Kami semua pun langsung tertawa.

“Oke, Jay. Sekarang gantian om yang bertanya sama kamu. Kapan kita jadi mertua-menantu?” Tanya ayahnya Senja.

“Maaf, om. Jujur, aku masih belum nentuin tanggal. Karena...” Kataku.

“Kamu masih perlu mendapat restu dari orang tua mereka?” Tanya ayahnya Senja.

“Betul itu, om.” Kataku sambil tersenyum malu.

“Nggak masalah. Memang, kamu memang perlu izin dari mereka semua. Oke nggak apa-apa. Berapa rumah lagi yang harus kamu singgahi?” Tanya ayahnya Senja.

“Dua lagi, om.” Kataku.

“Waah, kamu sudah dapat restu dari lebih dari tiga orang tua. Harusnya sih secara resmi kamu sudah boleh mengambil keputusan ya.” Kata ayahnya Senja.

“Belum, om. Walaupun sudah sebagian besar, tetap saja saya harus meminta restu dari semuanya, karena bagaimanapun juga, mereka adalah orang tua dari calon istri saya, yang kemudian akan menjadi orang tuaku juga.” Kataku.

“Bagus, Jay. Paling tidak om lega nyerahin masa depan Senja ke kamu. Apalagi, istri-istri kamu yang lain juga sahabatnya Senja, yang om juga sudah kenal baik.” Kata ayahnya Senja.

“Jadi, apakah aku direstuin om?” Tanyaku.

“Hahaha. Emang masih perlu ditanya? Kalau kamu merasa nggak direstuin, jangan-jangan kamu ketularan Senja nih.” Kata ayahnya Senja.
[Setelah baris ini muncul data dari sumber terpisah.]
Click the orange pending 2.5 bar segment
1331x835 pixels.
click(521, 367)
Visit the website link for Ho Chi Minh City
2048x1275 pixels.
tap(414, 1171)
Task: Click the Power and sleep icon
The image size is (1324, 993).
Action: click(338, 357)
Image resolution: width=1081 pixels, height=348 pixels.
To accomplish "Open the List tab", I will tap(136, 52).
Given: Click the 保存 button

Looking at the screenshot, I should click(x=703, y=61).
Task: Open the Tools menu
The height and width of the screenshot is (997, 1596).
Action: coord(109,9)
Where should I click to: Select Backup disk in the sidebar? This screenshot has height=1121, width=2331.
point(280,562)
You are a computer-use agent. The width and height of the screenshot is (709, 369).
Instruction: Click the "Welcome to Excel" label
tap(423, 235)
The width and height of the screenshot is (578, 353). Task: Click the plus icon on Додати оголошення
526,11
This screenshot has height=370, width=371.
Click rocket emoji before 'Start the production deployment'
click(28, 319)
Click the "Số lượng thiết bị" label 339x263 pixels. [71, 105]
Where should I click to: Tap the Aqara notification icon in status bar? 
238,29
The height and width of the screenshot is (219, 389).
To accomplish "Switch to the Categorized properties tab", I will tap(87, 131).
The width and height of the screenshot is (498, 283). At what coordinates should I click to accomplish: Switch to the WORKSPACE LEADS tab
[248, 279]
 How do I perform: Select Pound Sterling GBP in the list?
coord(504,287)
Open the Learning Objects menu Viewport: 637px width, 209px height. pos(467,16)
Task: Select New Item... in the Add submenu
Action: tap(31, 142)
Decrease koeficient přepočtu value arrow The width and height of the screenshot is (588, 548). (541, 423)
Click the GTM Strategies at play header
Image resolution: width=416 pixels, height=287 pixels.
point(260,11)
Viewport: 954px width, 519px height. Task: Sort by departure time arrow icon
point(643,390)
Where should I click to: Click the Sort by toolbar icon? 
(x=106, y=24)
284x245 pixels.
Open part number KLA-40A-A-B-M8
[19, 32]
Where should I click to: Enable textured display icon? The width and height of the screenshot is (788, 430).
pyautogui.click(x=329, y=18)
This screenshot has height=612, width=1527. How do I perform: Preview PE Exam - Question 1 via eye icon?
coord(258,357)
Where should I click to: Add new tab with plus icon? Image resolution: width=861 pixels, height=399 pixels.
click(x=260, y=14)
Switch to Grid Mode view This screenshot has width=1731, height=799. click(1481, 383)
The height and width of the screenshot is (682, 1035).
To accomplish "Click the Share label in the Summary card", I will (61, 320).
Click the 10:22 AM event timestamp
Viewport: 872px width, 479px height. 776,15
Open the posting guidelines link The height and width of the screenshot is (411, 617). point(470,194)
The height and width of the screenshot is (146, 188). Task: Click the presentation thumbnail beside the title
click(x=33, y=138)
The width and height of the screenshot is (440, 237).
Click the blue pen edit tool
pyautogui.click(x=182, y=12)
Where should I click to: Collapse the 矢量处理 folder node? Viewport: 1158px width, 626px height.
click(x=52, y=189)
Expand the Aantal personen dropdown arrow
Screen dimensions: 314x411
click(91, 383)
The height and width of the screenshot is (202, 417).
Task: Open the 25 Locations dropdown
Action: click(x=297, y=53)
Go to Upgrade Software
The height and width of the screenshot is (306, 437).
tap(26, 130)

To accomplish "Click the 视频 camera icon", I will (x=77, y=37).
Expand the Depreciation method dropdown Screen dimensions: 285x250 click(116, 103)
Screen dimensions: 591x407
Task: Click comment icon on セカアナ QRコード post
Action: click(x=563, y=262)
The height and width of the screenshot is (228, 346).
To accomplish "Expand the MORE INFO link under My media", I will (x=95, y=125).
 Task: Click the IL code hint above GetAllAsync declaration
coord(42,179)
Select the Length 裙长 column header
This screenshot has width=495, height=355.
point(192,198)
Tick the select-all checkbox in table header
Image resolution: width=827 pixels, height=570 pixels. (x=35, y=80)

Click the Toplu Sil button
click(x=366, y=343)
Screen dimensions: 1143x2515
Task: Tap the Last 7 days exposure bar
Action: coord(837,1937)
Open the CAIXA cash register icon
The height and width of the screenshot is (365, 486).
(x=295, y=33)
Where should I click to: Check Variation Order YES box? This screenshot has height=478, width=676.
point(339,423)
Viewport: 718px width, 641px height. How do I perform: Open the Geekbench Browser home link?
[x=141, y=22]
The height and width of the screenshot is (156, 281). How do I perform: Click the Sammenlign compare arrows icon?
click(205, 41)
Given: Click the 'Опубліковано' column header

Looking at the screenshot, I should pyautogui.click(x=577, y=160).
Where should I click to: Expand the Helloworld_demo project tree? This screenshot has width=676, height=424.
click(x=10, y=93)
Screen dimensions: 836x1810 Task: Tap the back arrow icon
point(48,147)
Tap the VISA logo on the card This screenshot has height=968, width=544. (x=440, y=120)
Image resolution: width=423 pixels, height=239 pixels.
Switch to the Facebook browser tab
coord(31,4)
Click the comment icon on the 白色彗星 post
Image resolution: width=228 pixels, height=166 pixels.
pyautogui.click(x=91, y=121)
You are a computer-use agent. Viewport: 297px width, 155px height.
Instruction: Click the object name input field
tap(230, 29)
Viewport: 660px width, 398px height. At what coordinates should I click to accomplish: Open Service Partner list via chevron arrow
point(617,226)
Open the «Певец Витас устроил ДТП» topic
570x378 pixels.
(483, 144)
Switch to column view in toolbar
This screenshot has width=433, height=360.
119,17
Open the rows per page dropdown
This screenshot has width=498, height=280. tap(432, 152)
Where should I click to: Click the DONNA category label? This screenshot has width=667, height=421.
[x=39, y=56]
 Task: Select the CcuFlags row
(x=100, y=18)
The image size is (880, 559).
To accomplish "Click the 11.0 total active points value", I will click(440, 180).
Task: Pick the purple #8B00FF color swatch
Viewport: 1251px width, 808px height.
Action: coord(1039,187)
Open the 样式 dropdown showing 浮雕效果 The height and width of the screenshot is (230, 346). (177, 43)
Kami pun semua langsung tertawa. Sedangkan Senja hanya cemberut kesal saja sambil memanyunkan mulutnya. Ukkhh, Senja yang seperti itu betul-betul imut. Kemudian, seperti sebelumnya juga, aku langsung berlutut dihadapan ayah dan ibunya Senja, dan langsung menyalami mereka sebagai ucapan terima kasih yang begitu besar. Kelima calon istriku pun juga melakukannya. Setelah itu, kami berbasa-basi ngobrol sebentar. Karena masih ada dua rumah lagi dan hari sudah siang, maka kami pun berpamitan. Selanjutnya, kami menuju rumah Martha.

Dalam setengah jam, kami pun sampai di rumah Martha. Aku pernah ke rumah Martha sebelumnya, jadinya aku sudah pernah bertemu dengan kedua orang tuanya. Kedua orang tuanya menyambut kami dengan sangat ramah. Kemudian, kami duduk bersama di ruang tamu. Aku pun memulai pembicaraan.

“Om, tante. Sebelumnya, aku ingin memberitahu bahwa ada dua hal yang ingin aku sampaikan.” Kataku.

“Naaahh! Gitu doong! Om sama tante udah nunggu kamu dateng kesini dan melamar Martha. Oke, jadi kapan, Jay?” Tanya ayahnya Martha dengan begitu bersemangat.

Eh? Lho? Aku betul-betul dibuat tidak bisa berkata apa-apa.

“Maaf, om. Om sudah tahu apa yang ingin kubicarakan?” Tanyaku.

“Ah, udah tau! “Om, tante. Saya ingin menikahi Martha.” Jawab om,”Oke. Boleh.” Jawab tante,”Silakan”. Kaya gitu mah formalitas aja. Udah kita skip aja ya. Langsung aja, kapan?” Tanya ayahnya Martha.

“Tapi, om. Aku bukan cuma menikahi Martha, tapi juga menikahi keempat sahabatnya.” Kataku.

“Silakan. Yang penting, kapan Jay? Om nggak sabar pengen denger.” Kata ayahnya Martha.

Lloohh?? Aku sedang mimpi atau tidak sih??

“Aku... direstui?” Tanyaku.

“Lah, restu mah sudah om kasih dari dulu, pas om nganterin kamu ke kantor. Ngapain minta lagi?” Tanya ayahnya Martha.

Jujur, aku hanya bengong dan garuk-garuk kepala.

“Emang om setuju, kalo Martha saya poligami-in?” Tanyaku.

“Setuju.” Kata ayahnya Martha.

“Loh? Kenapa bisa setuju segampang itu, om?” Tanyaku.

“Jay, dari awal kita ketemu kamu, kita udah tau kalo kamu itu orang baik. Apalagi setelah kamu nolongin Martha dari bahaya yang ngancem nyawa dia. Kita udah yakin lah kamu itu orangnya baik dan penolong. Kalo kamu memang memutuskan untuk poligami, kita berdua yakin bahwa itu didasari oleh hal yang kuat. Apalagi kalau Martha juga setuju. Udah begitu sih, kita merasa nggak perlu menyampaikan sesuatu lagi. Kita yakin lah sama kalian semua.” Kata ibunya Martha.

“Oh, oke. Makasih, tante.” Kataku.

“Oke, Jay. Jadi, kapan?” Tanya ayahnya Martha.

“Om, aku harus jujur om. Aku belom dapet restu dari semua orang tua mereka. Aku harus minta restu dulu dari mereka semua, baru deh kita rembuk sama-sama nentuin tanggal. Gimana, om?” Tanyaku.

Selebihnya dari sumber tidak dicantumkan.